Two of Ireland’s longest-serving retired judges have been appointed to the chamber of a court in the United Arab Emirates (UAE).

Former Chief Justice Frank Clarke, 70, and former President of the High Court Peter Kelly, 72, were announced yesterday as judges of the Court of Appeal at the Dubai International Financial Center (DIFC) courts.

The DIFC is a special economic zone and financial center and its courts are English-speaking common law courts that deal with local and international civil and commercial disputes.

Most of its benches are made up of judges or solicitors who have previously worked in other jurisdictions including England and Wales, Scotland, Australia, New Zealand and Malaysia.

However, Mr Justice Clarke and Mr Justice Kelly are the first Irish judges to be appointed to the Court.

Both had to retire from the Irish courts at the age of 70.

Her appointment to the UAE General Court is expected to reignite the debate on the retirement age for Irish judges.

In 2020, then-Attorney General Charlie Flanagan had proposed raising the retirement age from 70 to 72, citing a desire to preserve the expertise of senior judges for longer and the fact that many people are now living and working longer.

However, the move was opposed by the Department for Public Expenditure and Reform, reportedly over concerns about the potential cost to the Treasury of having more judges entitled to full pensions, as well as the impact on the broader public sector.

Mr Justice Clarke continued to practice law after leaving the Supreme Court in October last year and became one of only a few senior judges to return to practice after retiring.

He worked in arbitration but did not appear in court.

A Bar Council rule prevents former judges from practicing in a court equal to or lower than the court they served.

Mr Justice Kelly retired from the bench in 2020.

He has since served on the Council of the Royal College of Surgeons and is Associate Professor of Law at Maynooth University.

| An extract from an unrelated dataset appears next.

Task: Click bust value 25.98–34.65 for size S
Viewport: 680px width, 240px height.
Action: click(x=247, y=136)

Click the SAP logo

According to a legal source, her new roles will be part-time and will primarily involve remote work from Ireland.

The jurisdiction of Irish judges will be limited to appeals in civil and commercial disputes.

The DIFC courts do not deal with criminal matters.

Her appointments were made by the UAE’s billionaire Vice President and Ruler of Dubai, Sheikh Mohammed Bin Rashid Al Maktoum.

Sheikh Mohammed himself has been at the center of high-profile litigation.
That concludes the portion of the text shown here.